3.1. Co-Infection of PEDV with Multiple Pathogens in Piglets with Diarrhea

Of the 327 diarrhea disease samples collected from piglets, the following pathogens were identified by nested PCR: PEDV at 70.9% (232/327), PRoV at 33.33% (109/327), PTV at 30.28% (99/327), PCV at 29.66% (97/327), PAstV at 12.84% (42/327), PKV at 6.72% (22/327), TGEV at 6.42% (21/327), PSV at 3.98% (13/327), PEV at 3.36% (11/327), PBoV at 0.92% (3/327), PDCoV at 1.22% (4/327) and TTSuV-2 at 0% (0/327) (Table S4; Figure 1a). Figure 1b shows that 66.97% (219/327) of the samples contained at least two pathogens. In addition, 29.05% (95/327) of the samples showed the presence of 3–5 different pathogens.
Of the 232 PEDV-positive samples, PRoV, PTV and PCV were the most frequently co-infected viruses, with rates of 40.09% (93/232), 34.91% (81/232) and 32.32% (75/232) (Table S5; Figure 2). Within all tested enterovirus samples, the rate of mixed infections with PEDV was notably high, ranging from 95.45% to 33.33%. Additionally, the tested samples exhibited a considerable percentage of mixed infections with PKV and PRoV, in addition to PED (Figure 2). Chi-square analysis showed that none of the viruses had a significant correlation with PEDV infection (Table S6).

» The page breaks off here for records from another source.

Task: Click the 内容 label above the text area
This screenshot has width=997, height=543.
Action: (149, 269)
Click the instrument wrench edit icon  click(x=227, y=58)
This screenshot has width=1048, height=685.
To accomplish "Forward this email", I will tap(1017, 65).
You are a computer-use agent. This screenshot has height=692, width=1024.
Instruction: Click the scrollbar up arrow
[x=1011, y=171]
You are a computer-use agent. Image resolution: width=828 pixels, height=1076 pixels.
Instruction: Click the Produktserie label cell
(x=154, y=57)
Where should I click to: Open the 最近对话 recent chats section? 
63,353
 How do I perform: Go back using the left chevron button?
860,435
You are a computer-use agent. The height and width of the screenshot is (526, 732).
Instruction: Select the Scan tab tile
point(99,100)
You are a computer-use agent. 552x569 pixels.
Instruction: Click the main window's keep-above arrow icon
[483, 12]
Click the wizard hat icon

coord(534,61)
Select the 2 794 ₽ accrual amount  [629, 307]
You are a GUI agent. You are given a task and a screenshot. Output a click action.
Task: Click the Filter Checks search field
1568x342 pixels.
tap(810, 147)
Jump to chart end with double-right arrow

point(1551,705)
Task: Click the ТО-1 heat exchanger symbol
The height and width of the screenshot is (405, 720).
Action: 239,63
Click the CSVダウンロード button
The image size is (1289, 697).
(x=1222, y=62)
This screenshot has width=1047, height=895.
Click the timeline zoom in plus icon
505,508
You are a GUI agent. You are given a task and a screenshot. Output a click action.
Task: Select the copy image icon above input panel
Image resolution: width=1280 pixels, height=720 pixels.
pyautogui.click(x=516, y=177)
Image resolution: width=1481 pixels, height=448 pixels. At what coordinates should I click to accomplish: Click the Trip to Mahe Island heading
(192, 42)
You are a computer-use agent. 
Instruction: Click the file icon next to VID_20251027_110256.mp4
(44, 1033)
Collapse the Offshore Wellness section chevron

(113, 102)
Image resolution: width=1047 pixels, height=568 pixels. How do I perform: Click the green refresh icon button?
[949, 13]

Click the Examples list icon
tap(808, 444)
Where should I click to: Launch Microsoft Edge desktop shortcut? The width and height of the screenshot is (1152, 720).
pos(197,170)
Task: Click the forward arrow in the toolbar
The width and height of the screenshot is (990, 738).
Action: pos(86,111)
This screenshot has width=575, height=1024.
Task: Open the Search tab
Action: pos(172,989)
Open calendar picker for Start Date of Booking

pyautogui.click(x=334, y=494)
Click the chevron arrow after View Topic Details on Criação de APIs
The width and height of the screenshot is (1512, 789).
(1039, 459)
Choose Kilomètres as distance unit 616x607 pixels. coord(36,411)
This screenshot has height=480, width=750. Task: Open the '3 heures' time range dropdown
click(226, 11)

3.2. PEDV S Gene Sequencing and Analysis

The research successfully collected 155 PEDV S genes from PEDV-positive samples taken from piglets in northeast China between 2015 and 2022. The nucleotide and amino acid homology of the 155 S genes varied from 96.3% to 99.9% and 98.2% to 92.7%, correspondingly. The nucleotide and amino acid homology of all sequences with strain CV777 was 90.6%~91.3% and 90.1%~92.3%, respectively. To further explore the evolution of the S protein of the PEDV strain, the deduced amino acids of 732 S genes in NCBI (2011–2022) were compared with those in the study (28 in 2015, 21 in 2016, 23 in 2017, 15 in 2018, 20 in 2019, 10 in 2020, 14 in 2021 and 24 in 2022), using the S protein of CV777 as a reference. The study comparatively analyzed the mutation patterns of 887 S genes. Among the 887 S protein mutations (using the total number of all sequences), the most common mutation pattern was S58-S58 QGNV, S156-S156 H/Y, S359-S359 NMRS insertion, and S328 S358 S366 S772 S776 S782 S814 S904 S967 S973 S981 S1032 S1052 S1175 S1201 S1241 S1268 S1306 substitution and deletion of S1202. Additionally, two distinct mutation patterns were identified in the 2022-HEB variant: the replacement of S1274 P with S and S974 S with A. Amino acid mutations were observed in the sialic acid binding active site S1 protein NTD (amino acids 9-433) and the receptor binding domain of S1 protein (RBD, amino acids 501-629) of prevalent PEDV sequences from 2011 to 2022. The data collected highlight that the PEDV S gene is frequently mutated at the S58–S58 position for the QGNV, S156–S156 H/Y and S359–S359 NMRS insertions. Additionally, mutations in the S328, S358, S366, S772, S776, S782, S814, S904, S967, S973, S981, S1032, S1052, S1175 and S1201 positions, as well as substitutions in S1241, S1268 and S1306, and the deletion of S1202, are established mutation patterns among prevalent PEDV strains from 2011 to 2022 (Figure 3a) and the comprehensive overview of the detailed mutations is listed in Table S7.
The amino acids of 732 prevalent PEDV S genes from 2011 to 2022 in NCBI Genbank were compared to the 155 S genes identified in this study to investigate the evolutionary trends of S proteins in PEDV strains. The results indicated that the rate of PEDV S amino acid mutations has steadily increased since 2011, with mutations primarily concentrated in the S1 region. The rate of amino acid mutations in the PEDV S protein has been rising steadily since 2011, with percentages increasing from 0.71% in 2012, to 3% in 2022. The average amount of amino acid mutations in the PEDV strains rose from 10 in 2012 to 42 in 2022, with new mutation sites being added each year (13 in 2013, 14 in 2014, 15 in 2015, 24 in 2016, 28 in 2017, 29 in 2018, 38 in 2019, 39 in 2020, 40 in 2021, and 42 in 2022) according to Figure 3b. At the same time, the numbers of new variant sites of the PEDV S protein increased year by year (Table 1). This indicates ongoing viral evolution, which can alter the function and structure of viral proteins, affecting the infection rate and pathology of the virus. The insights gained from these mutation sites can assist in determining the genetic variation and evolutionary path of PEDV over time.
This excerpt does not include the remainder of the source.